__Exercise directions__:
Only lines with the string "agent" should be returned from the data below.

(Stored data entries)
───
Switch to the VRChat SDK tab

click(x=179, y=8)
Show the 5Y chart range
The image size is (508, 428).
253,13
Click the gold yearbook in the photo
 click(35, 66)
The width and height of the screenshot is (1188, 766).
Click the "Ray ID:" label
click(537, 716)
───
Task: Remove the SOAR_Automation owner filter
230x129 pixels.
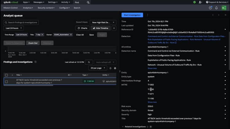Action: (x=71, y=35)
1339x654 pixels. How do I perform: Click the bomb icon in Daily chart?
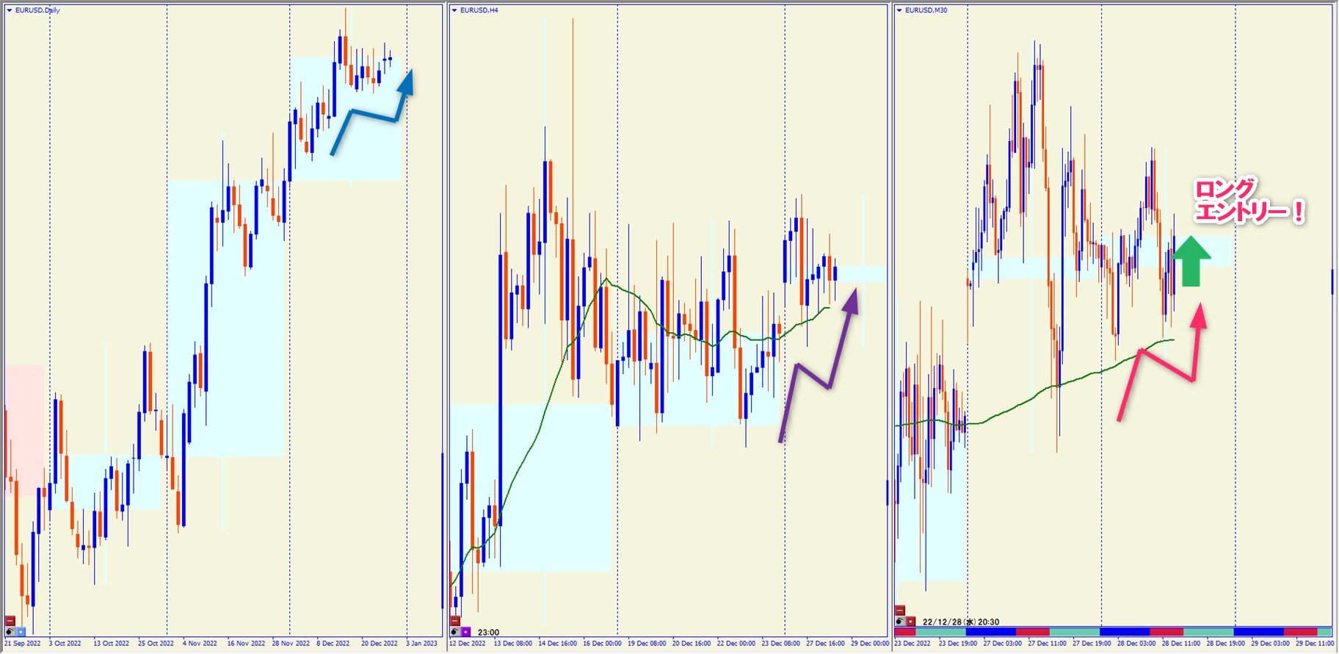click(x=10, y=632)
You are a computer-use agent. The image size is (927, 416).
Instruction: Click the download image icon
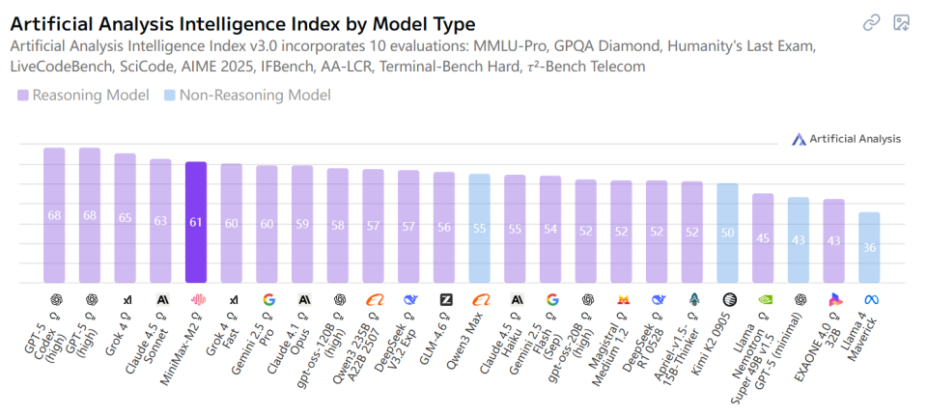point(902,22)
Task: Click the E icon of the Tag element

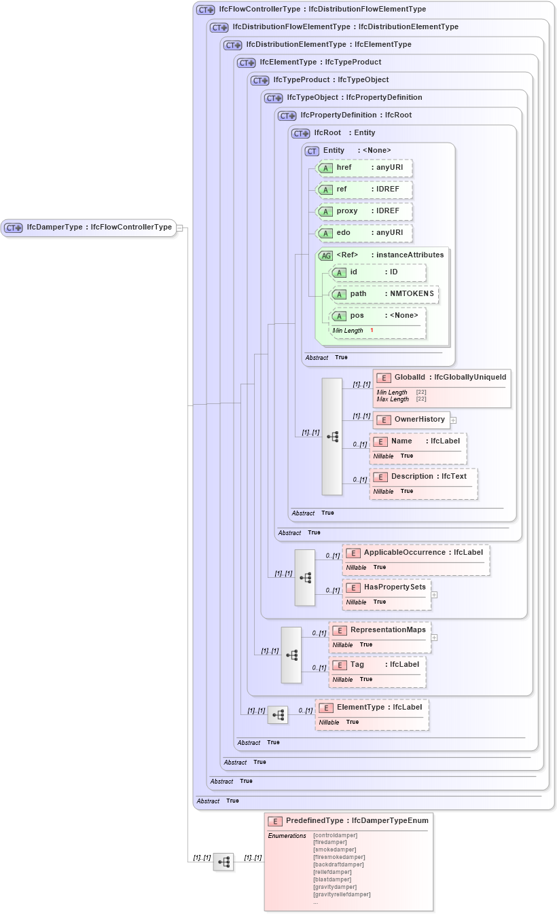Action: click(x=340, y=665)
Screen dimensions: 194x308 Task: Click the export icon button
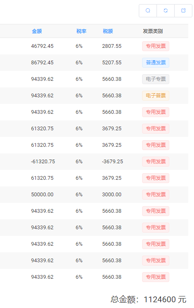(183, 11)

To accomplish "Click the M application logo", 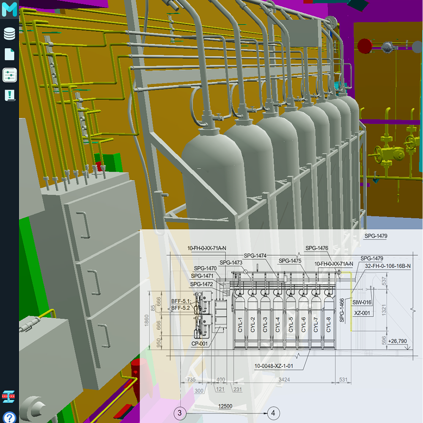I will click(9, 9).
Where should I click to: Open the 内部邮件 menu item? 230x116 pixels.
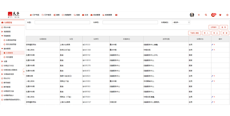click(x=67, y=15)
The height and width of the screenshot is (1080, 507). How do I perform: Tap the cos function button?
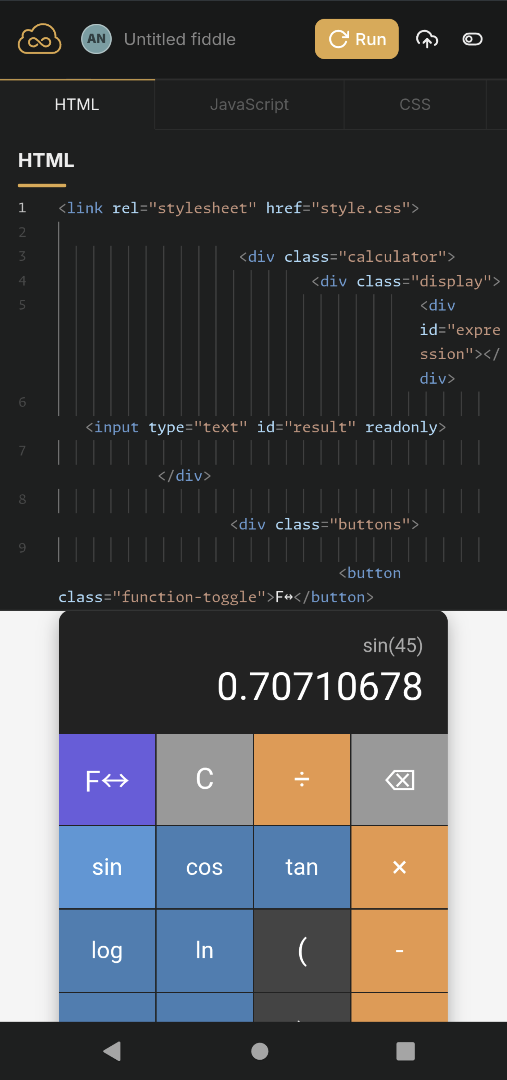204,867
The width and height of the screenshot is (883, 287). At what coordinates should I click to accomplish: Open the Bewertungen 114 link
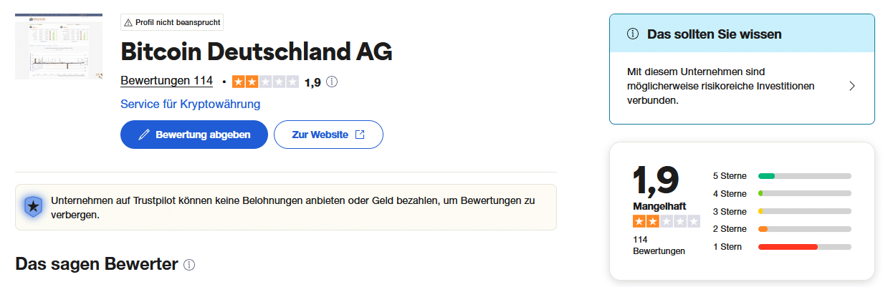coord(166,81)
───
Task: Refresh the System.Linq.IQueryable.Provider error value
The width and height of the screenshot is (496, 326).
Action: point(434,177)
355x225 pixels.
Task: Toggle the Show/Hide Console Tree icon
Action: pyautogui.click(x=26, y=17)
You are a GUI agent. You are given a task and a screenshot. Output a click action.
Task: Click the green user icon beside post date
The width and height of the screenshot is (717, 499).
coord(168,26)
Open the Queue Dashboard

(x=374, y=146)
───
__Solution for this exercise__:
You are a computer-use agent. The image size is (927, 416).
You are a GUI agent. You are given a task and a screenshot. Output a click action.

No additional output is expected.